A comoção gerada pela morte de Maria Eduarda Rodrigues, de 21 anos, durante a prática de rope jump em uma ponte desativada no município de Limeira (SP), traz à tona a urgência de discutir a segurança no turismo de aventura no Brasil. O incidente levanta questões sobre a regulamentação da atividade e a necessidade de evitar empresas irregulares.
Cadastur e normas de segurança
A referência central para a regulamentação do setor é o Cadastur, um cadastro de prestadores do Ministério do Turismo. A inclusão nesse cadastro é obrigatória para todas as empresas de turismo de aventura no Brasil, impondo o respeito a uma série de normas fiscais e a indicação dos responsáveis pelas atividades. Os consumidores podem verificar a regularidade das prestadoras de serviços por meio do site do Cadastur, utilizando o número da inscrição no Cadastro Nacional de Pessoa Jurídica (CNPJ).
Outro aspecto importante é o Decreto 7.381/10, que exige, desde 2010, um sistema de gestão de segurança para toda atividade oferecida. Essa norma é baseada na norma NBR ISO 21101 da Associação Brasileira de Normas Técnicas (ABNT), que estabelece procedimentos de segurança, checklist de equipamentos, treinamento de equipe e planos de emergência.
Fiscalização e informalidade
Apesar das normas, a fiscalização pública é considerada insuficiente no setor de turismo de aventura. Vinicius Viegas, Diretor de Mercados da ABETA, destaca que a percepção de informalidade é comum, refletindo a falta de estrutura de fiscalização e a ideia equivocada de que essas atividades não requerem rigor. A informalidade pode levar a um desequilíbrio, onde empresas que não seguem as normas competem com preços mais baixos, prejudicando a segurança.
Os municípios têm um papel crucial na fiscalização, podendo exigir o Cadastur para a liberação de alvarás de funcionamento, como já ocorre em Brotas (SP). Paulo Ziulkoski, presidente da Confederação Nacional de Municípios (CNM), defende que é essencial que as cidades exerçam um papel ativo no planejamento territorial e na gestão dos atrativos turísticos locais.

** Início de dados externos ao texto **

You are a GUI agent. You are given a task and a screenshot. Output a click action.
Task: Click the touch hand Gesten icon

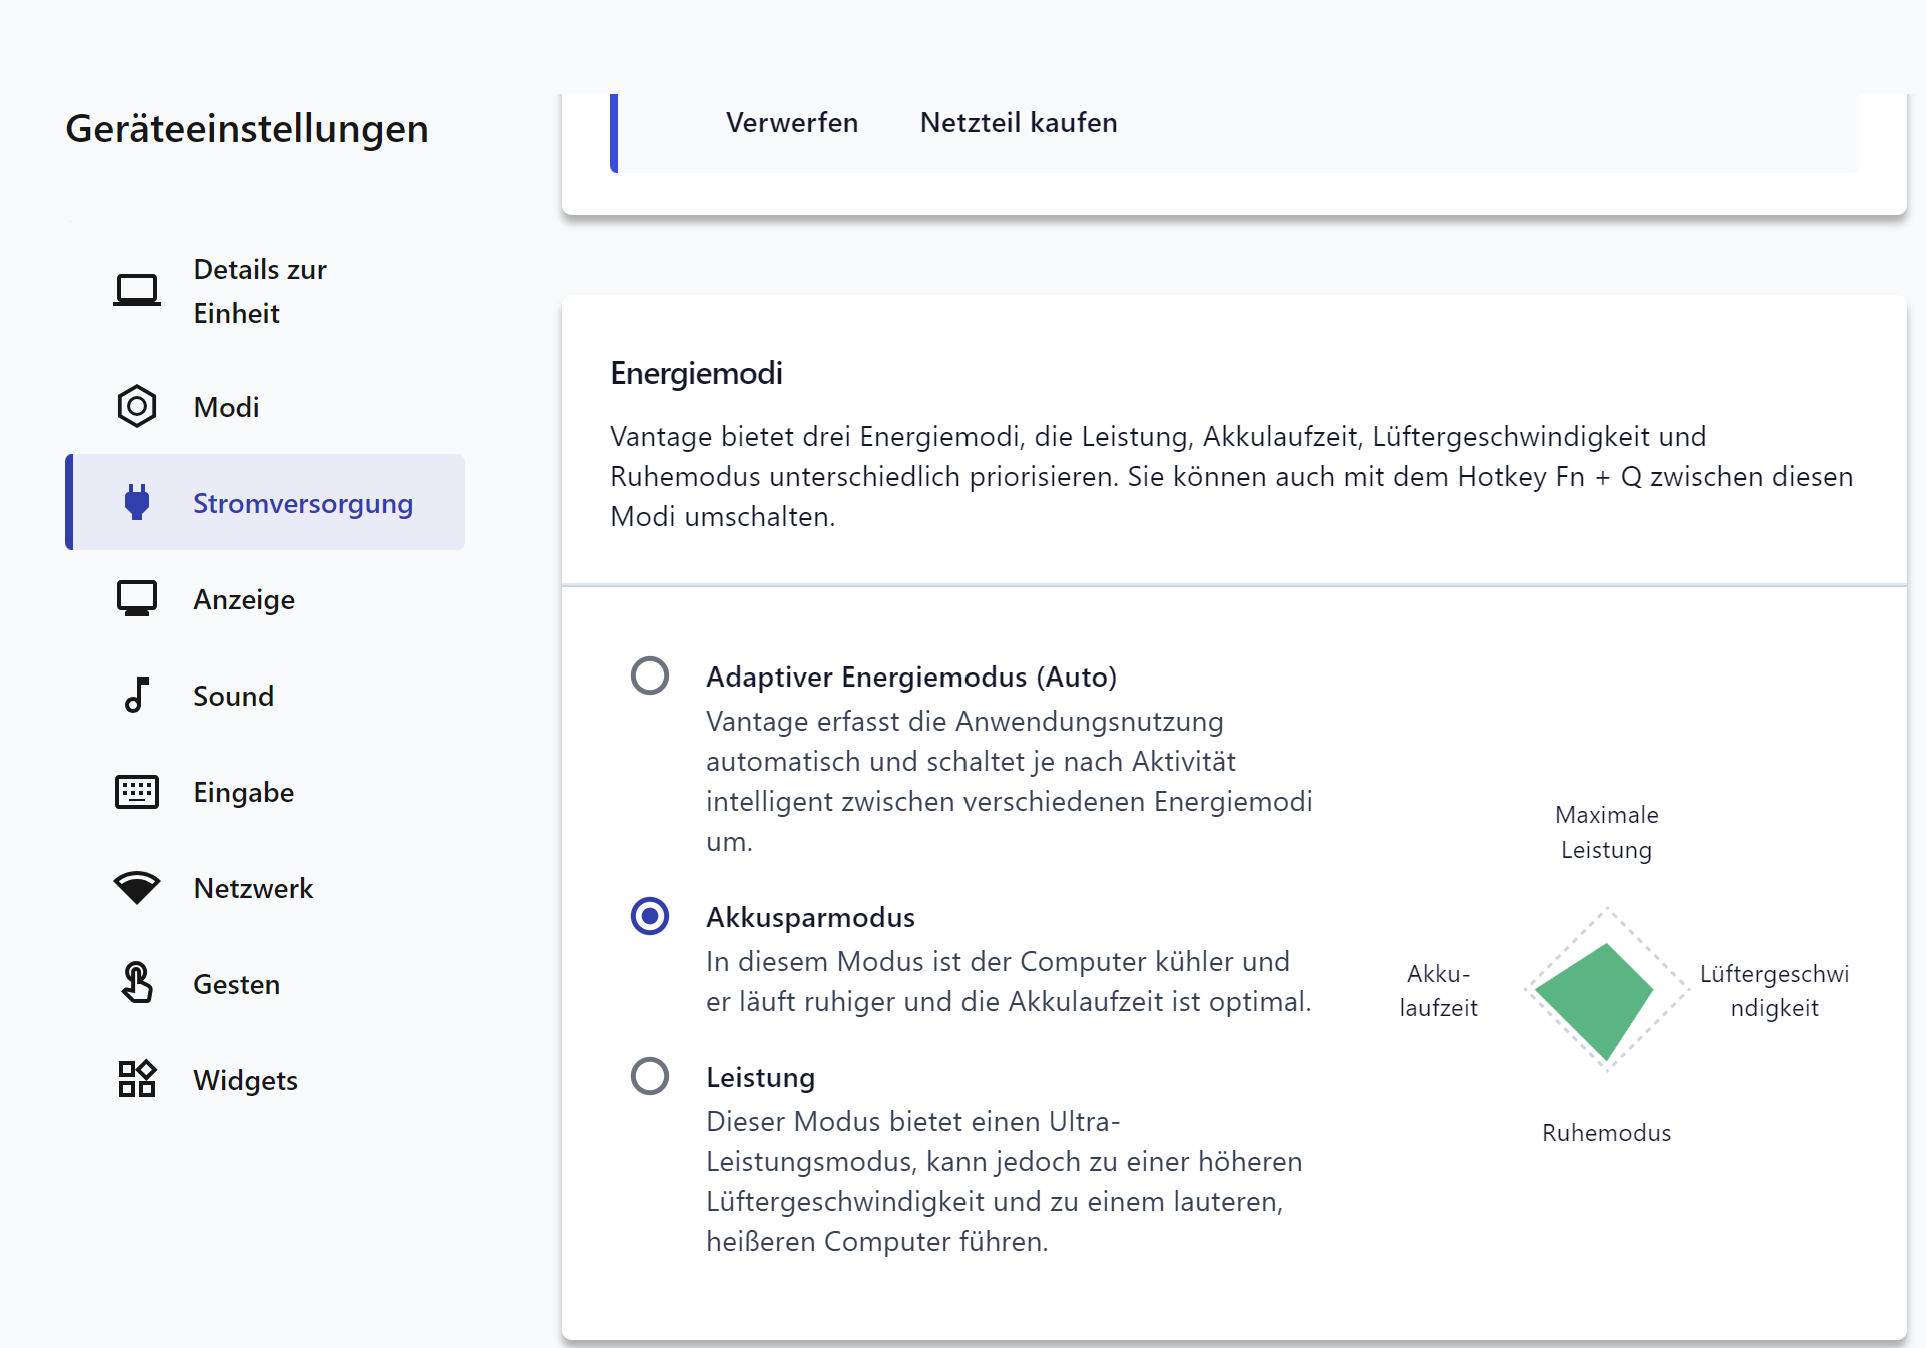click(137, 983)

Normas da ABNT e a necessidade de qualificação
A ABNT mantém mais de 50 normas técnicas para turismo de aventura, das quais 27 têm creditação ISO. Essas normas são fundamentais para garantir a segurança e a qualidade dos serviços prestados. A falta de fiscalização e a informalidade no setor exigem a implementação de políticas públicas que integrem a qualificação dos prestadores de serviços e o respeito às normas técnicas.
Opinião
A morte de Maria Eduarda deve ser um alerta para a necessidade urgente de melhorar a fiscalização e a regulamentação do turismo de aventura no Brasil, garantindo a segurança dos praticantes e a responsabilidade das empresas.